But hey, sometimes a good javascript menu works better than a text one


----------



## Kirk (Dec 3, 2002)

> _Originally posted by satans.barber _
> 
> *"Profession: Computer Programmer"
> 
> ...



Expert at web design.  Think before you type next time.



> _Originally posted by satans.barber _
> 
> *The first being the new IKKA one and the second one being yours? You think they both look better than mine?
> 
> ...



Mr Billings site as I recall.  Drugs must be free in the UK

Nice use of IRC script language "/me".  Are you gonna impress
me with more of your infinite knowledge?



> _Originally posted by satans.barber _
> *I have an "ego problem" do I? Now there's an interesting choice of phrase. I offer an educated critique on the design of a website, and all of a sudden it's an "ego problem"? Hrmm.
> *



Educated where?  Real world experience or some book?  There
IS a difference.  If you had the two, you'd know that.  And YES ...
ego problem.  I suggest seeing a professional as that's all I get
to see in your posts.  And you didn't offer, you gave, quite rudely
at that ... BOTH times.



> _Originally posted by satans.barber _
> 
> *As I recall, twice (well, once actually.). Hardly often. Also, only once seriously, and the other time in jest. The first time, when I got back from my trip to America (recall I said that I'd really enjoyed it, found it a delighful place full of great people, and would definitely go back), I made a couple of *silly* comments about, for example, the amount of adverts on the TV. This was a joke, no-one would be offended by that unless they had no sense of humour whatsoever! Do you not Kirk?
> 
> ...



I remember it differently, but if you choose to remember it that 
way, fine.  I remember it as you THINKING you were right and 
taking pride in it.  What it was is that everyone just let it go, and
commenced to laughing at you (and your socks) on PM's.

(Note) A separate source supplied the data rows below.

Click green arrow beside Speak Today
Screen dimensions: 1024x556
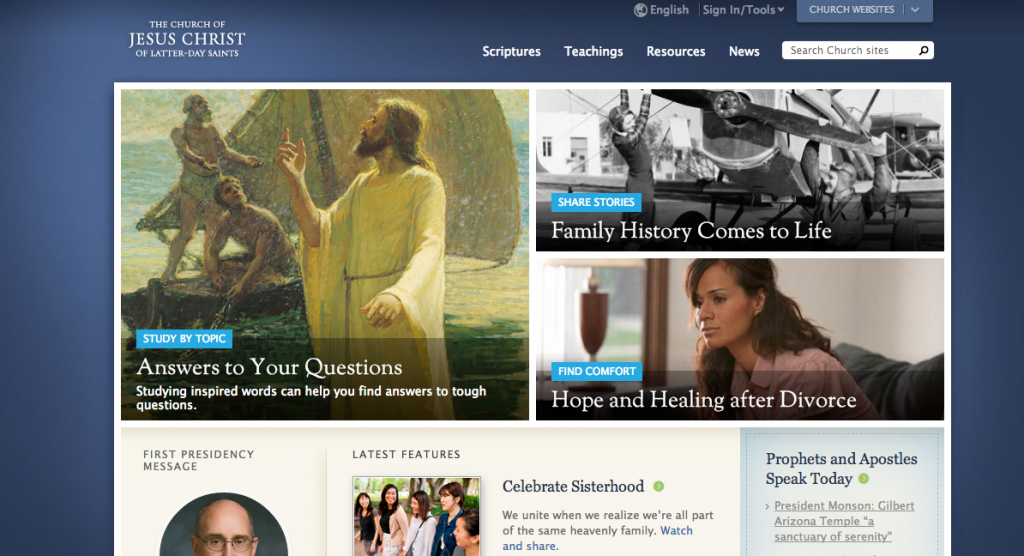tap(863, 479)
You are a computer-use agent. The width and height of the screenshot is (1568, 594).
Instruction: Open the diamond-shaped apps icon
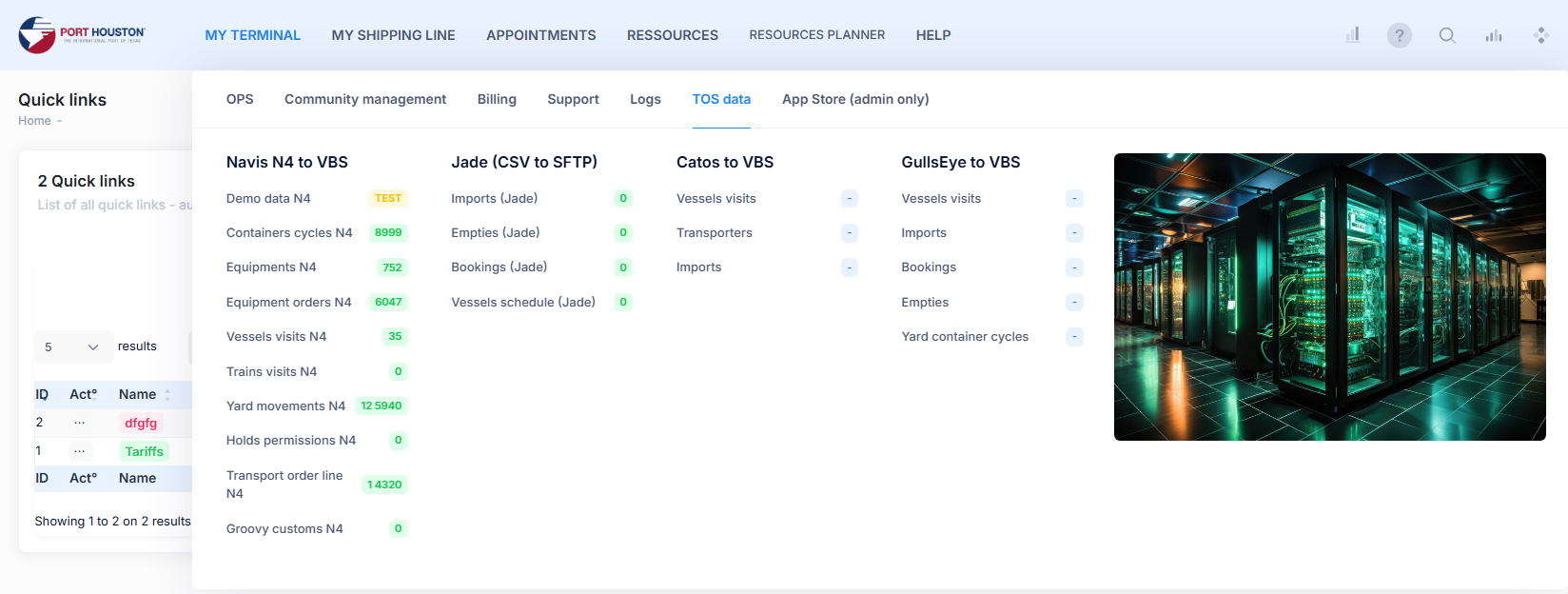(x=1540, y=35)
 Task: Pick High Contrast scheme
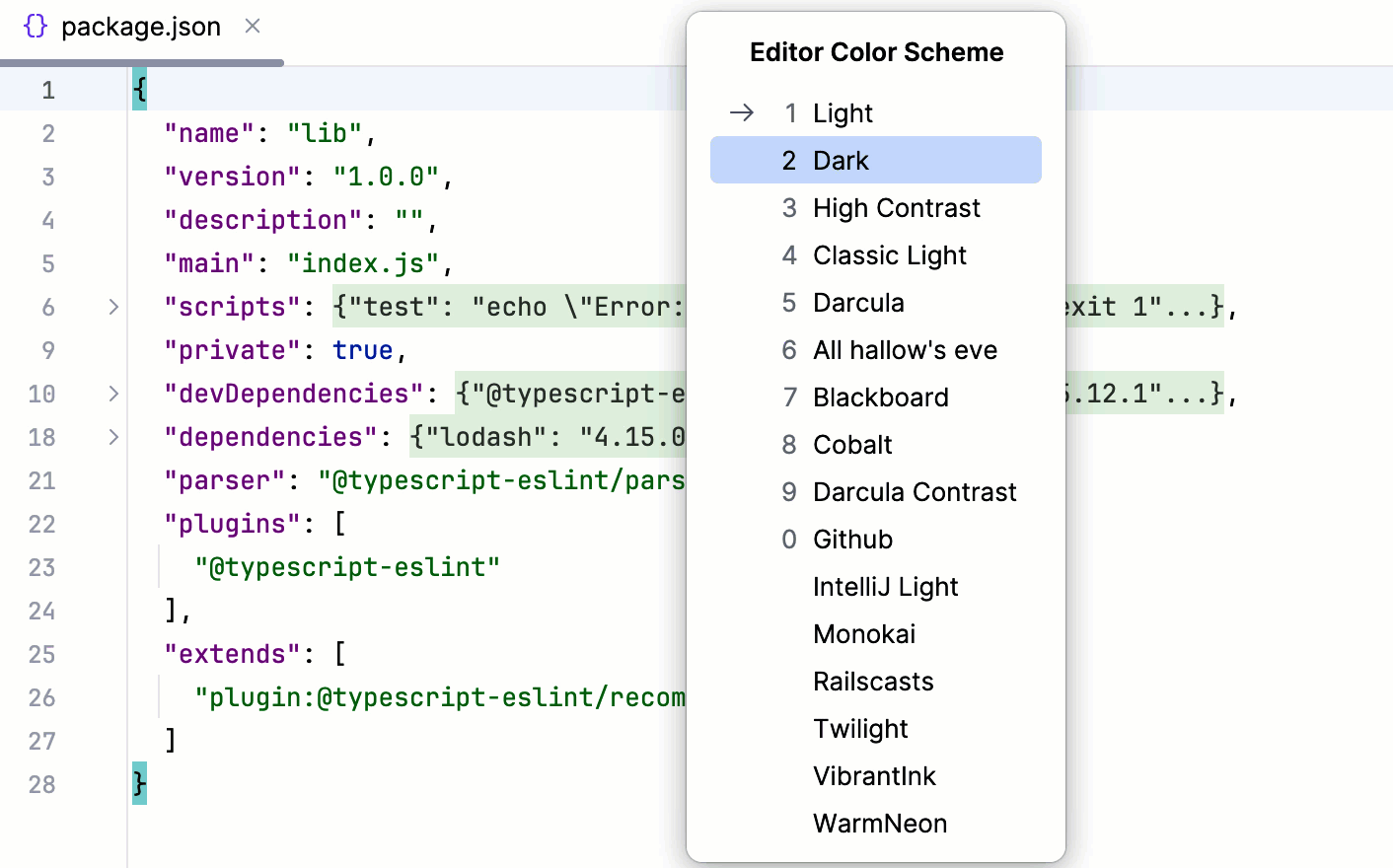(896, 208)
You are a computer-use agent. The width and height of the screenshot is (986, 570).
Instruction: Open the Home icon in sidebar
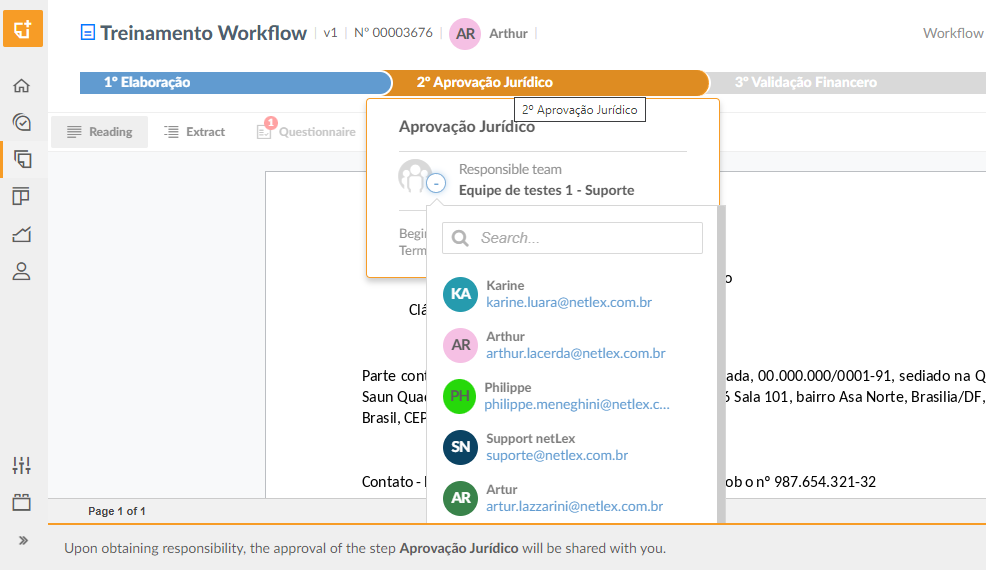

> _Originally posted by satans.barber _
> 
> *
> Oh my, this is my favourite bit of all. It's meant to be /me/ who has an "ego problem", yet you call America a 1st world country, and England a 2nd world country, and insinuate what? That I'm some how jelous that you live in America, land of the free? Living the American Dream? What, I don't quite get what you're driving at here.
> *




Yeah .. that's why Blair spends every free minute with his nose
up the president's ****.  What's England's current nuclear 
arsenal?  

Are you doubting land of the free?  What are you insinuating
here?  I do insinuate you're jealous.  We have more freedom,
better weather, more EPAK.  But, that's right, you study ultra
supreme EPAK, right?



> _Originally posted by satans.barber _
> 
> *It seems to be a 'look at America. America good. Everywhere else bad. We're better than you' kind of statement, with no real grounding. And no real grounding in fact I might add, since Britain certainly is not a "second world country".
> 
> I should check your facts if I were you, because you're embarassing yourself.*



Okay, lets look at facts.  What was the last skirmish "Great" 
Britain had that the U.S. didn't have to become involved in?
Falkland Islands?  Oh no, we bailed you out of that one too ...
you couldn't handle the commies.



> _Originally posted by satans.barber _
> 
> *
> 
> Because, of course, you know me so well, and am familiar with what experience I do or don't have? Not really do you.*



Profession: Student

Told me enough.  Perhaps it'sYOU that works at Mc Donald's?



> _Originally posted by satans.barber _
> 
> *Nope, I was asking out of genuine curiosity, idling wondering if you'd claim to be either trained in HTML or involved with creating web content for a living.
> *



Yeah, sure ya were.  First you assume that I claim to be an 
expert, then you were wondering.  I'll buy that for a dollar .. NOT!
But since you love to convey that you know so much .. how about
telling me what I DO do for a living?  Can you make heads or
tails out of it, or did you not get to it all in school yet?


----------



## SingingTiger (Dec 3, 2002)

All of this because of how a website looks?  Geez, you two should both grow up.


----------



## satans.barber (Dec 3, 2002)

> _Originally posted by Kirk _
> Mr Billings site as I recall.  Drugs must be free in the UK



When I said he ould overhaul his site, Mr. Billings said:

"Email me suggestions for the overhaul." (copied from the archive, not from memory)

So only then did I suggest some improvements he could make (which he implemented and seemed to enjoy making, I think his site's a lot easier to use now). I never " quite rudely" gave him information as you like to put it.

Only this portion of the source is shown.